Fubon Life and its local peers have been gearing up to issue new debt to strengthen their financial structure and increase their risk-based capital ratio, as Taiwan’s insurance sector is to adopt the International Financial Reporting Standard 17 (IFRS 17) and the new Insurance Capital Standard framework in 2026.
Photo: Kelson Wang, Taipei Times
A subordinated bond is a type of debt that ranks lower in priority, with respect to claims on assets in case of bankruptcy or liquidation.
Long-term subordinated bonds have increasingly become a favored channel for life insurers to raise funds, as they are popular among investors in the Taiwanese fixed-income market, given their relatively higher yields.

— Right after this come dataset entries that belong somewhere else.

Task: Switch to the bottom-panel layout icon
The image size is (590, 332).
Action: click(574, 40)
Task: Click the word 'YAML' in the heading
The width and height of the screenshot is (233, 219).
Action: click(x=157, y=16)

Fubon Life’s board has authorized the company’s chairman or any designated person to decide the coupon rate of the new offering depending on market conditions, the filing said.
Earlier this year, Fubon Life sold NT$14.88 billion of 10-year subordinated bonds with a coupon rate of 3.7 percent, and NT$10.12 billion of 15-year bonds with a coupon rate of 3.85 percent, Taipei Exchange data showed.

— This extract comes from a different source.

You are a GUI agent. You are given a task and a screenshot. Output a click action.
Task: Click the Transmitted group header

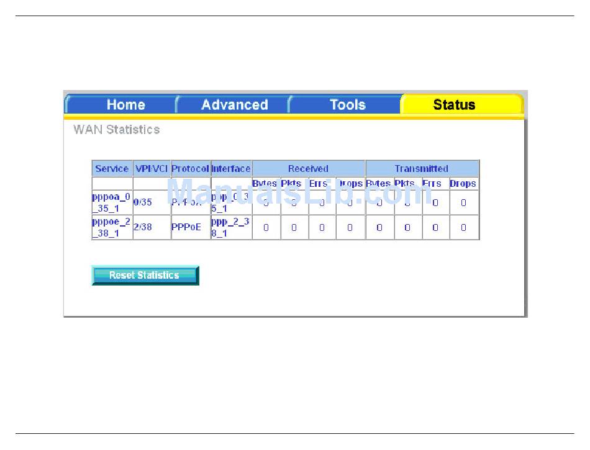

In April, Cathay Life Insurance Co (國泰人壽), the nation’s largest insurer, also announced that it would issue up to NT$50 billion in subordinated bonds, offering 3.7 percent for 10-year debt and 3.85 percent for 15-year debt, exchange data showed.

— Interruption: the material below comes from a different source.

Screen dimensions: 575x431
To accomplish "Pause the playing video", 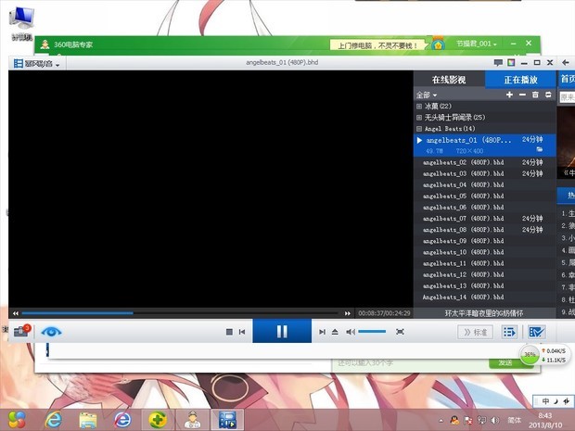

So far this year, six life insurers — which also include Nan Shan Life Insurance Co (南山人壽), KGI Life Insurance Co (凱基人壽), Shin Kong Life Insurance Co (新光人壽) and Mercuries Life Insurance Co (三商美邦人壽) — have announced plans to issue subordinated bonds to raise funds.
The sector sold a record-high NT$111 billion in subordinated debt last year, data compiled by the Financial Supervisory Commission showed.